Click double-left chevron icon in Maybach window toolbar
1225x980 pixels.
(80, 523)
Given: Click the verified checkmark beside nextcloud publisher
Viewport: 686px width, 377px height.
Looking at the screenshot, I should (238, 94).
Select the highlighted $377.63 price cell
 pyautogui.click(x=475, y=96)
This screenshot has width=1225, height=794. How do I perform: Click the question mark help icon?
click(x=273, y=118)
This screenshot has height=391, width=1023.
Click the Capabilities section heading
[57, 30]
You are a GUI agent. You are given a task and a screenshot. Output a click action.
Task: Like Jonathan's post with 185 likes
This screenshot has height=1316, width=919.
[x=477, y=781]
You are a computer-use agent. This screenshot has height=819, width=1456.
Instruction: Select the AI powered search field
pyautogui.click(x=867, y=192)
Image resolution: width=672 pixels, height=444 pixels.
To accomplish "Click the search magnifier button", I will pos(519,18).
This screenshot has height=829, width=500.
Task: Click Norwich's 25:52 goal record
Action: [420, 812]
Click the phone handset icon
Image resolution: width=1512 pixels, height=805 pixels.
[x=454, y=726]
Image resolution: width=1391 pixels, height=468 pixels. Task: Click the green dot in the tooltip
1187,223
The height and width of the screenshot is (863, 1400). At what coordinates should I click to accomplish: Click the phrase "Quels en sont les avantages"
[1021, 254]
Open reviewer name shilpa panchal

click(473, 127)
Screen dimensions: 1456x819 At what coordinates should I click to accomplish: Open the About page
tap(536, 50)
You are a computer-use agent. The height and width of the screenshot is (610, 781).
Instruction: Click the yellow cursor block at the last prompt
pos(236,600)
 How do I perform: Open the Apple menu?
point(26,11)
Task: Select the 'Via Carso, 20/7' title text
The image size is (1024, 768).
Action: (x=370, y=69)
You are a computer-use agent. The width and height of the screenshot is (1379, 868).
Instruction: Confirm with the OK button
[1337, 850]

..............................

REQUIRED WORK ▸ Could you retype the entire listing exactly?

EXERCISE RESPONSE ▸
Click double-left chevron icon in Maybach window toolbar
1225x980 pixels.
(80, 523)
Given: Click the verified checkmark beside nextcloud publisher
Viewport: 686px width, 377px height.
Looking at the screenshot, I should (238, 94).
Select the highlighted $377.63 price cell
 pyautogui.click(x=475, y=96)
This screenshot has width=1225, height=794. How do I perform: Click the question mark help icon?
click(x=273, y=118)
This screenshot has height=391, width=1023.
Click the Capabilities section heading
[57, 30]
You are a GUI agent. You are given a task and a screenshot. Output a click action.
Task: Like Jonathan's post with 185 likes
This screenshot has height=1316, width=919.
[x=477, y=781]
You are a computer-use agent. This screenshot has height=819, width=1456.
Instruction: Select the AI powered search field
pyautogui.click(x=867, y=192)
Image resolution: width=672 pixels, height=444 pixels.
To accomplish "Click the search magnifier button", I will pos(519,18).
This screenshot has height=829, width=500.
Task: Click Norwich's 25:52 goal record
Action: [420, 812]
Click the phone handset icon
Image resolution: width=1512 pixels, height=805 pixels.
[x=454, y=726]
Image resolution: width=1391 pixels, height=468 pixels. Task: Click the green dot in the tooltip
1187,223
The height and width of the screenshot is (863, 1400). At what coordinates should I click to accomplish: Click the phrase "Quels en sont les avantages"
[1021, 254]
Open reviewer name shilpa panchal

click(473, 127)
Screen dimensions: 1456x819 At what coordinates should I click to accomplish: Open the About page
tap(536, 50)
You are a computer-use agent. The height and width of the screenshot is (610, 781).
Instruction: Click the yellow cursor block at the last prompt
pos(236,600)
 How do I perform: Open the Apple menu?
point(26,11)
Task: Select the 'Via Carso, 20/7' title text
The image size is (1024, 768).
Action: (x=370, y=69)
You are a computer-use agent. The width and height of the screenshot is (1379, 868).
Instruction: Confirm with the OK button
[1337, 850]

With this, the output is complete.